De moteur à acteur du changement
Faire évoluer notre métier est nécessaire pour que les jeunes générations s’y retrouvent. Commissaire aux comptes, expert-comptable et consultant sont des métiers de contact auprès des chefs d’entreprise et de stratège afin de pérenniser l’activité des entreprises. Comment leur (re)donner envie ? Tout d’abord, les collaborateurs doivent se sentir acteurs de l’entreprise. Pour avoir du sens dans leur mission, ils doivent percevoir le travail fourni au contact des clients et être impliqués dans le projet d’entreprise. Par ailleurs, les cabinets doivent séduire en prenant en compte un nouveau registre de valeurs exprimées par les collaborateurs, avec deux axes forts : les nouvelles technologies et la durabilité. Les nouvelles technologies permettent d’améliorer et de simplifier les processus pour que l’auditeur ou l’expert-comptable puisse dédier ses heures de travail aux missions à haute valeur ajoutée.
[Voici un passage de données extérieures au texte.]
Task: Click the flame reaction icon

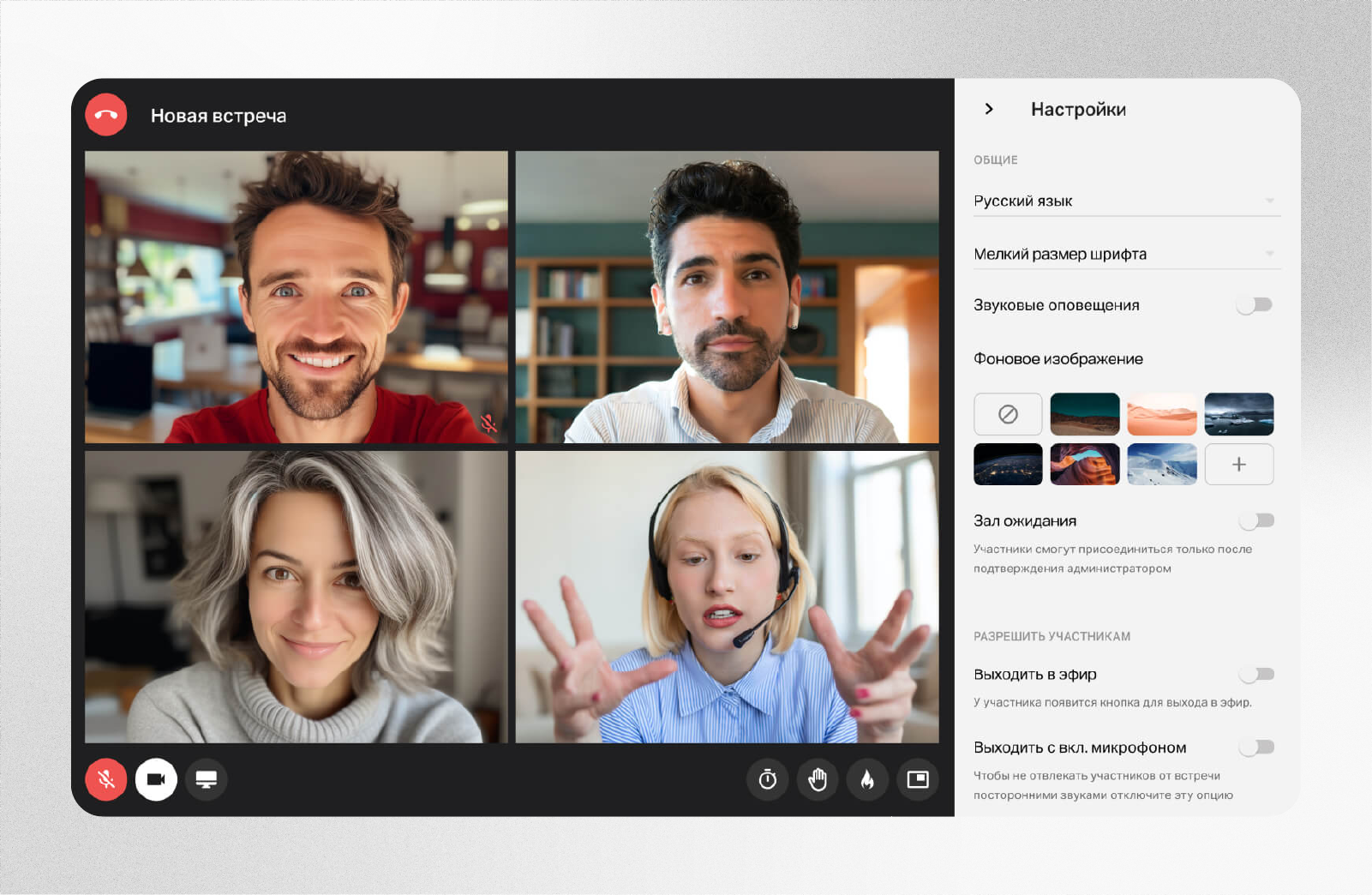Action: 867,779
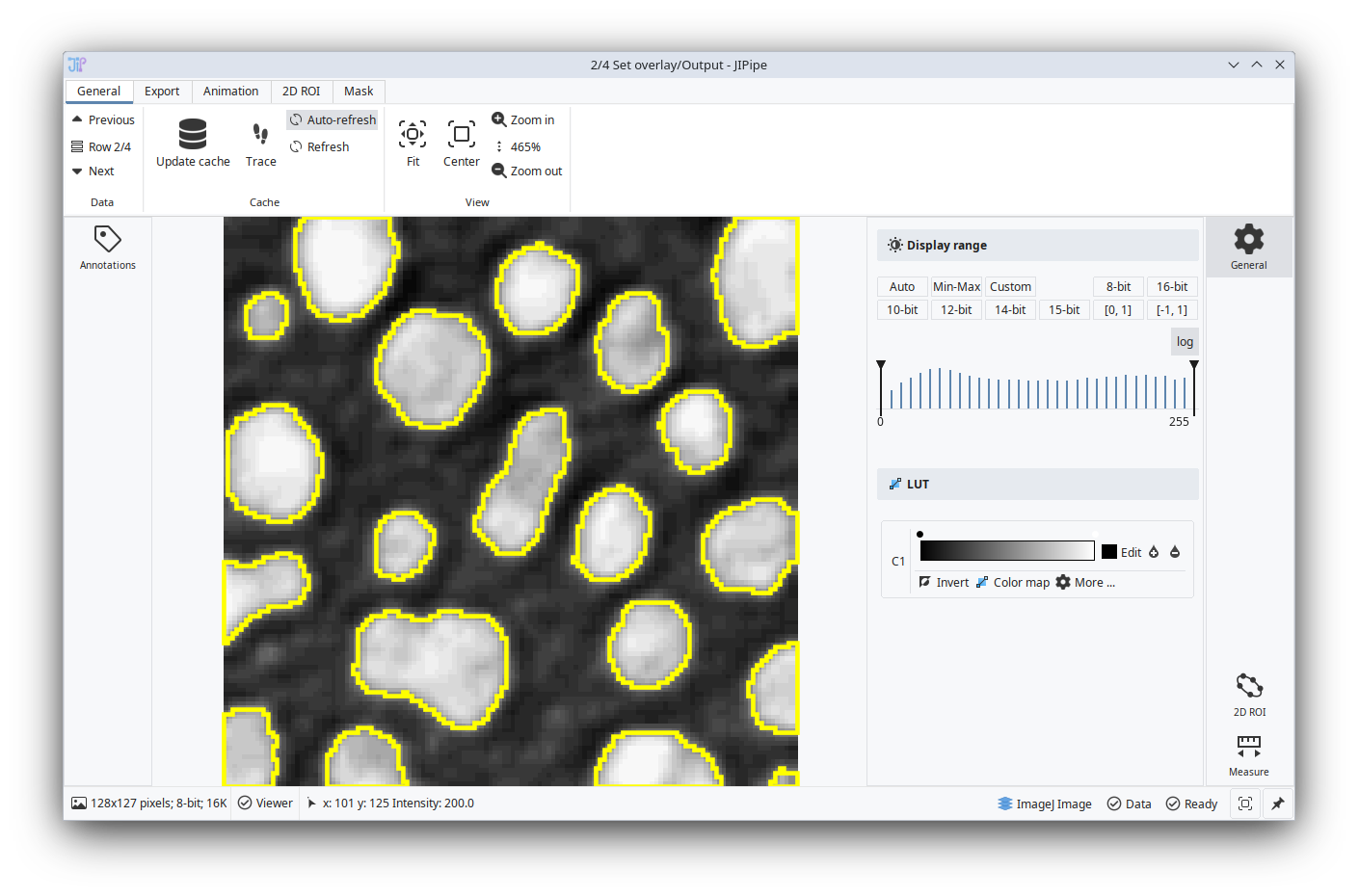Screen dimensions: 1359x896
Task: Set display range to Min-Max
Action: coord(956,287)
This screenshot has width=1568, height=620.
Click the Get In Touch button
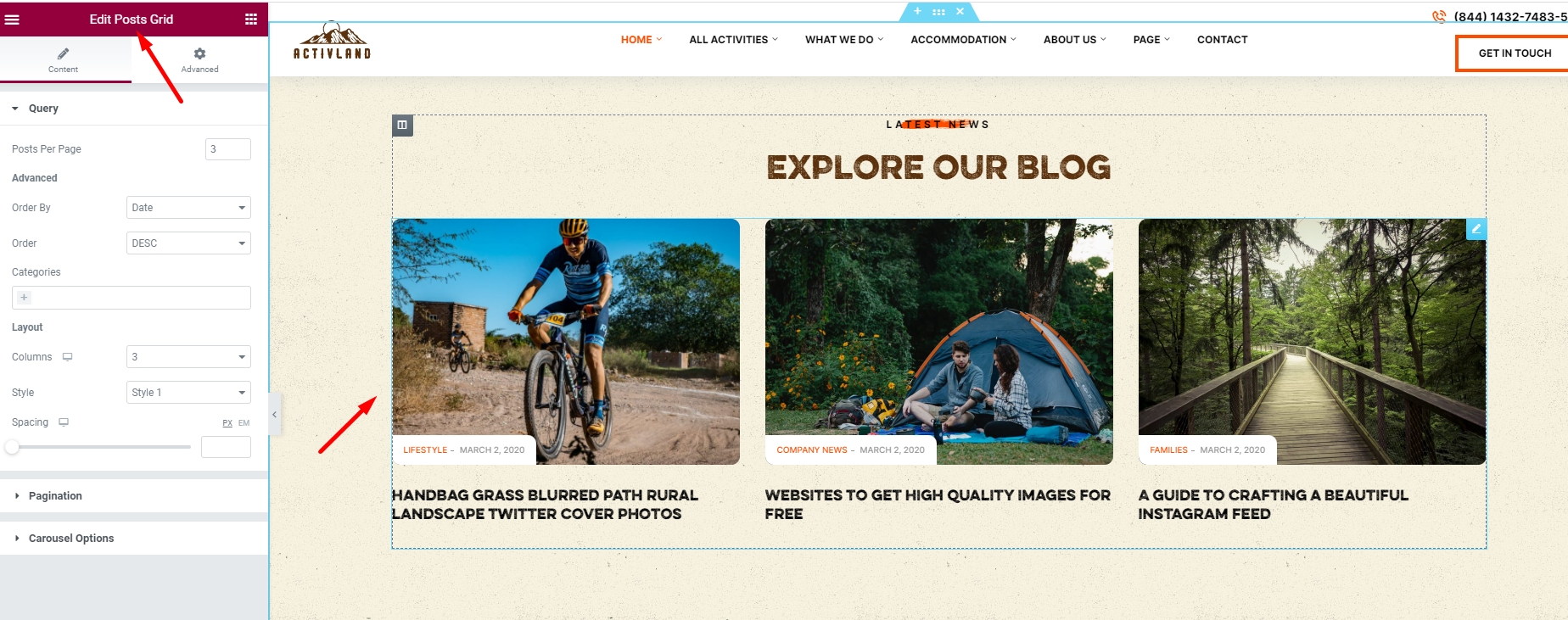click(1514, 53)
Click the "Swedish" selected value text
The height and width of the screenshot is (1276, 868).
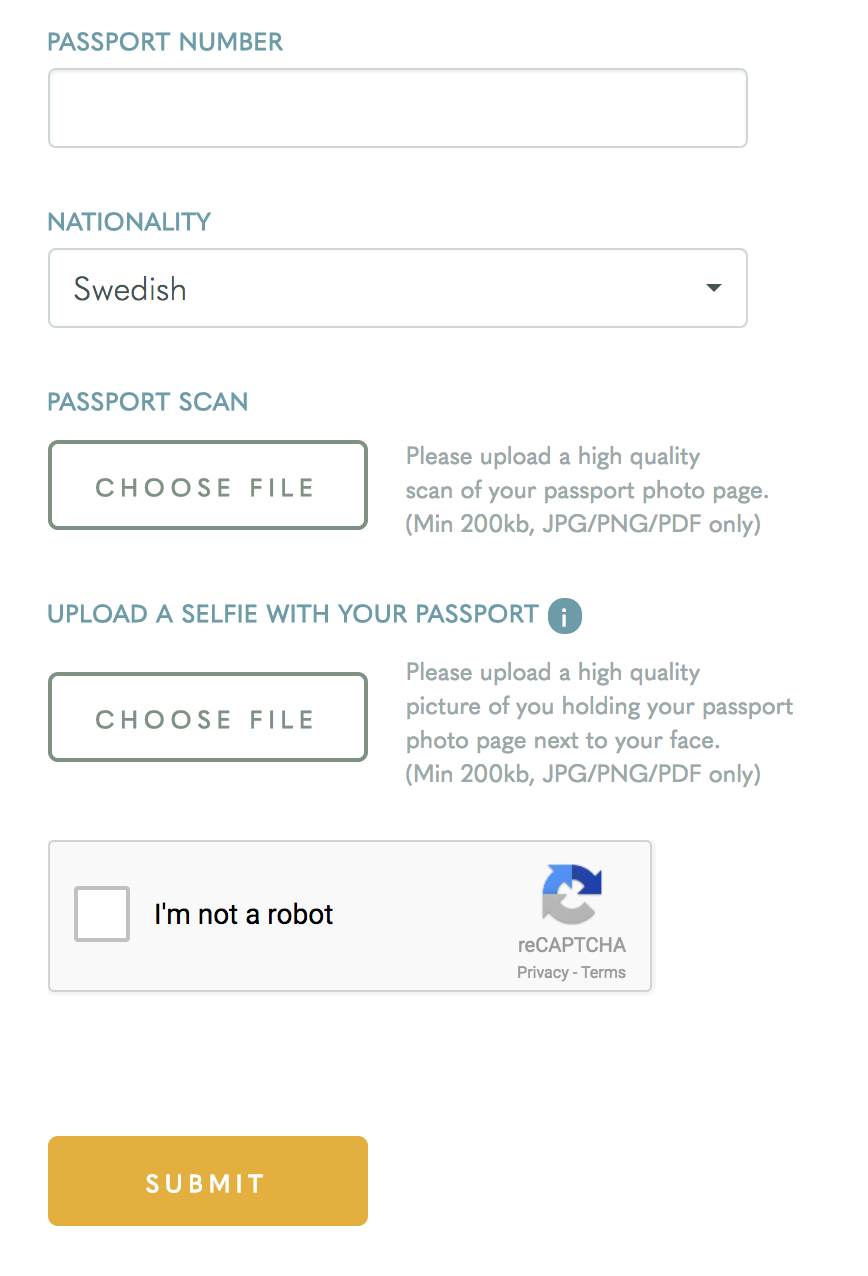tap(130, 289)
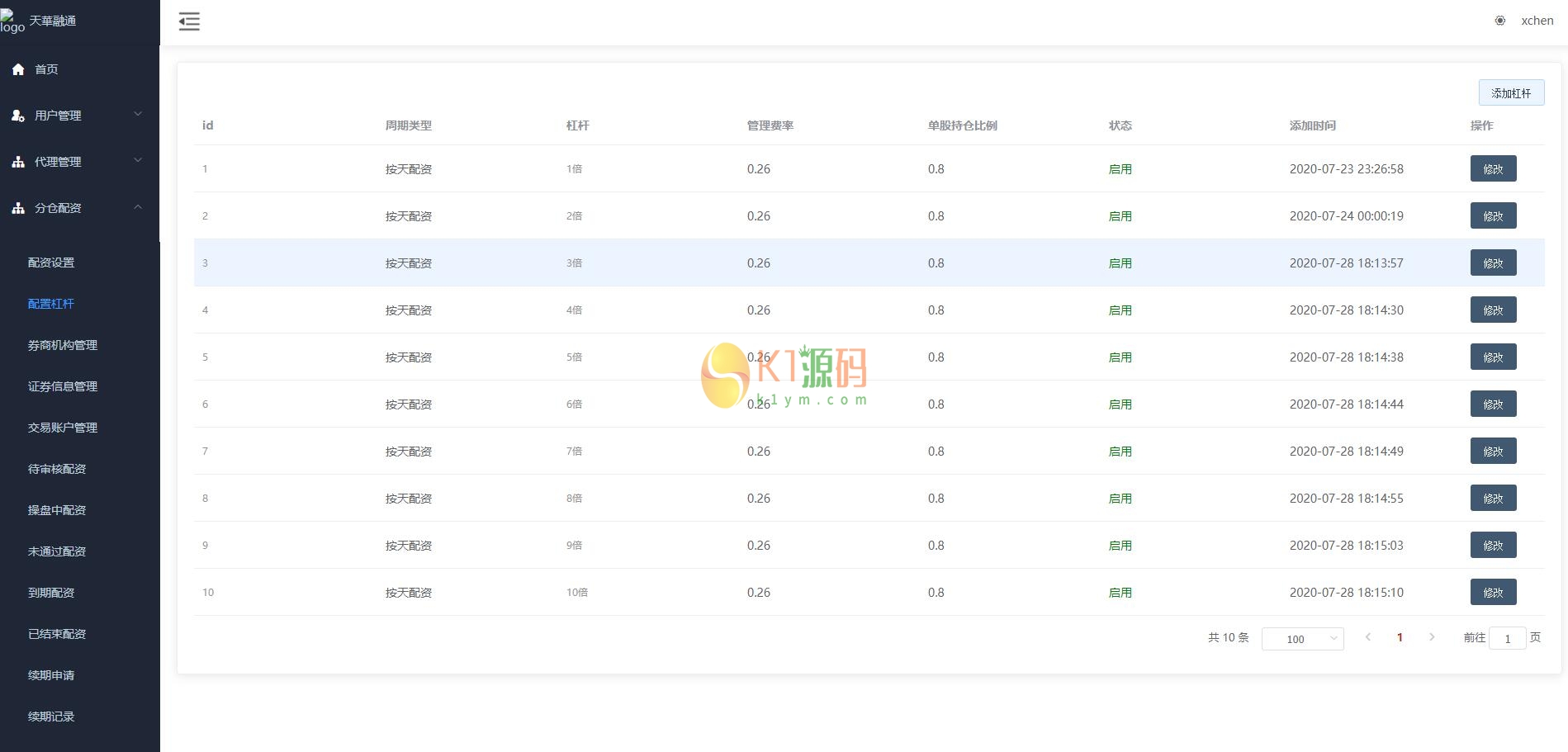This screenshot has height=752, width=1568.
Task: Open 配资设置 in the sidebar
Action: pyautogui.click(x=51, y=262)
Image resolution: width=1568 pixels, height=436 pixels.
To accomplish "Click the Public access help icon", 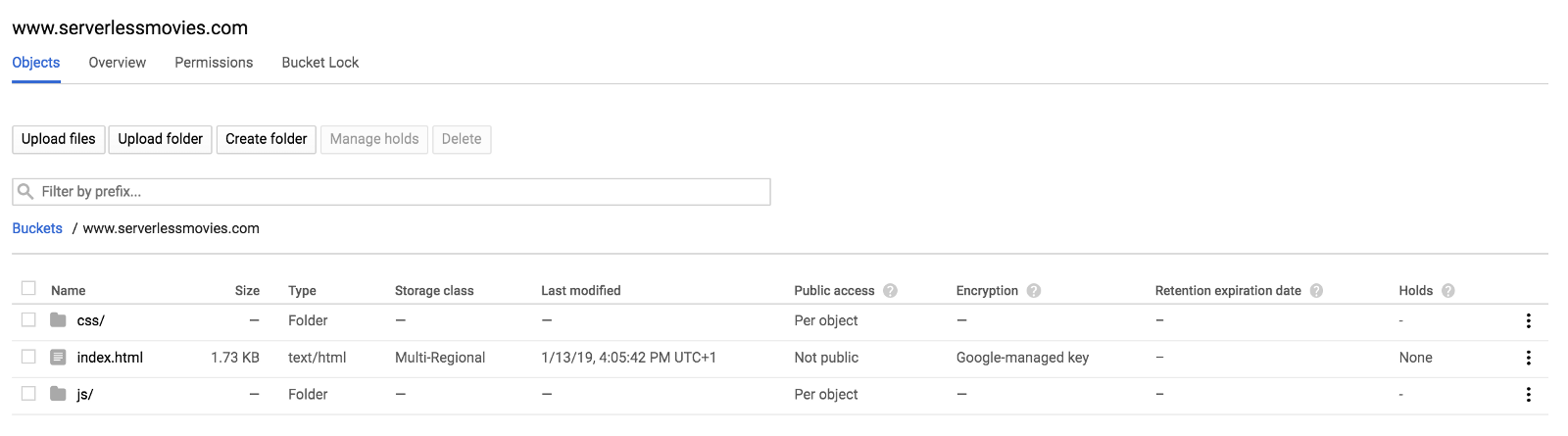I will (890, 291).
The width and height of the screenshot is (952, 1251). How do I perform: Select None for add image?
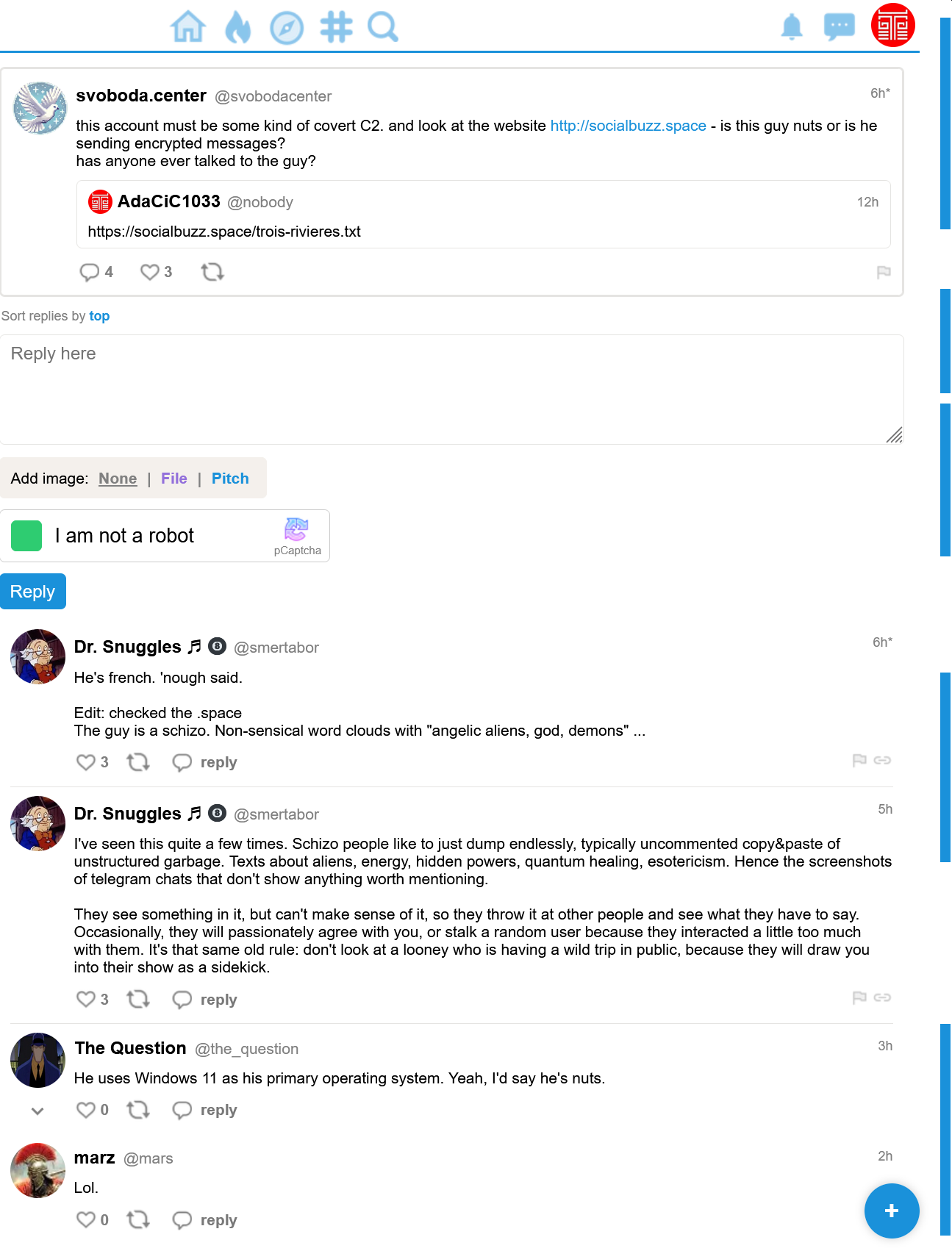(x=118, y=478)
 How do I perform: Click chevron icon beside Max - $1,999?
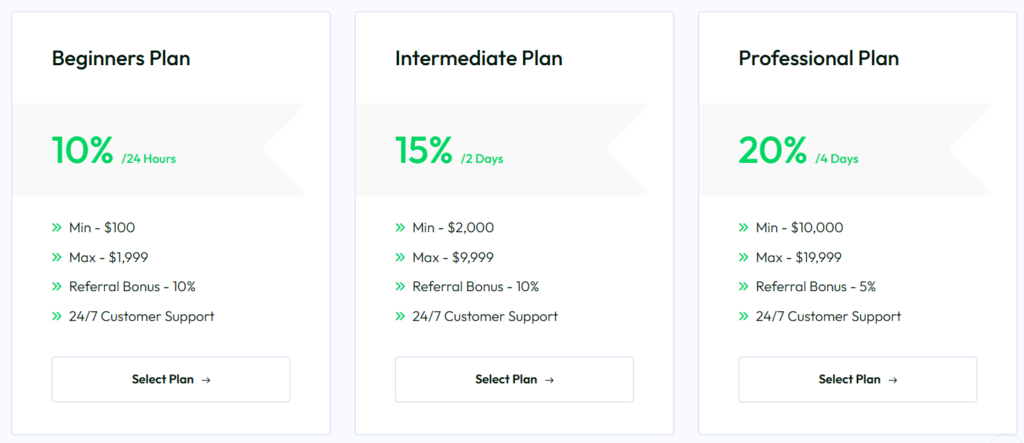point(57,258)
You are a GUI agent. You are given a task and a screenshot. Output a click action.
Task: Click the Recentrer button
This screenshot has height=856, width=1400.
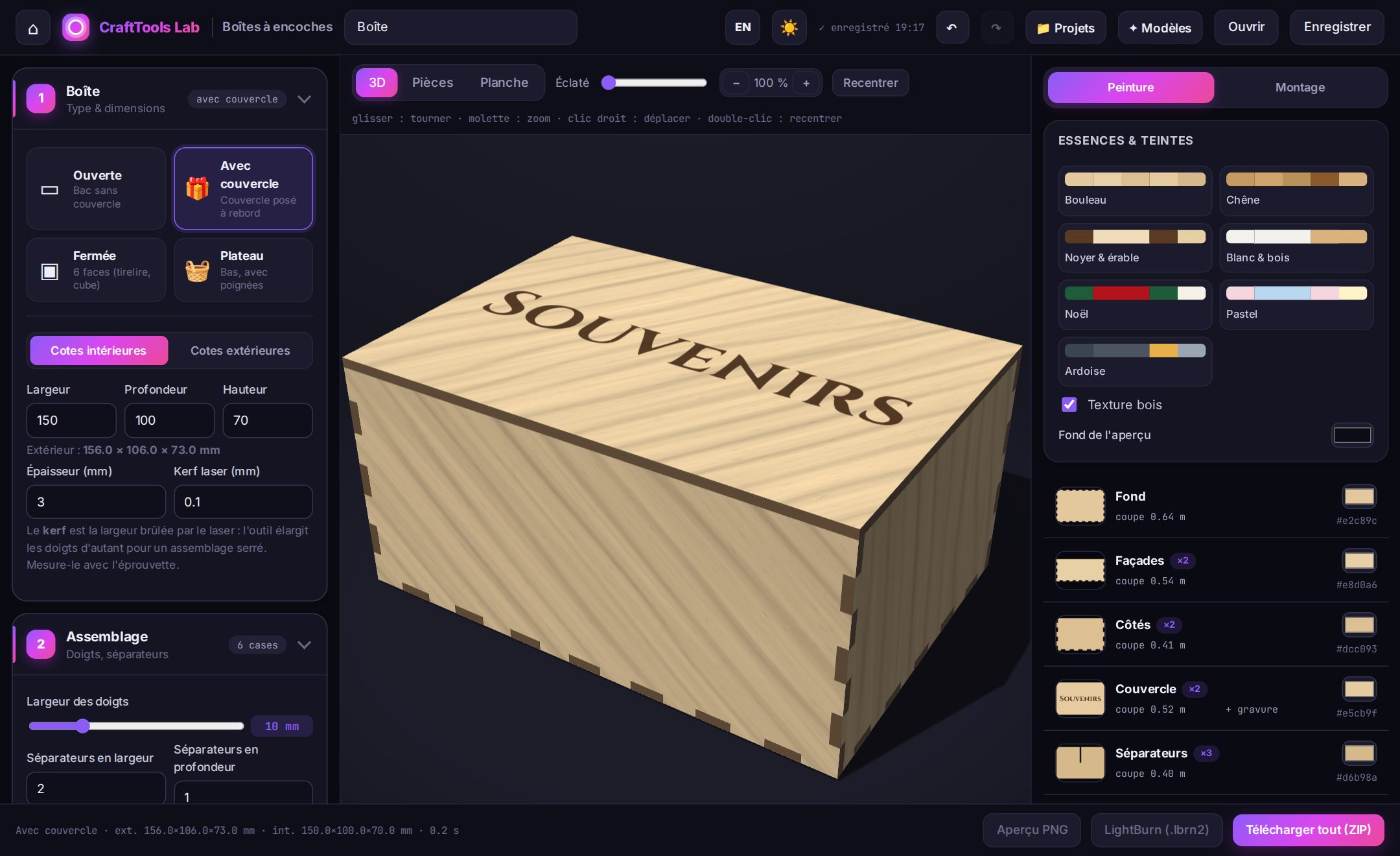pos(870,83)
Quant à la durabilité, elle constitue une finalité pour toute organisation en donnant du sens à son action.
Pour créer un ensemble cohérent et solide, nous devons piloter tout en favorisant l’autonomie et placer l’humain devant les processus. Au sein des cabinets, cet équilibre repose sur deux piliers principaux : un ADN collectif organisé et la promotion de l’intelligence individuelle. En interne, cela se traduit par des outils efficaces, des processus rationalisés au service du collaborateur et une pluralité d’expertises au sein des équipes. Il ne s’agit pas seulement d’une opportunité de changement mais également d’un changement de paradigme ! Collaborateurs, clients, générations... La perception de l’entreprise et les modèles professionnels évoluent. Créons une nouvelle dynamique collective pour « pivoter » et donner envie aux nouvelles générations de nous rejoindre.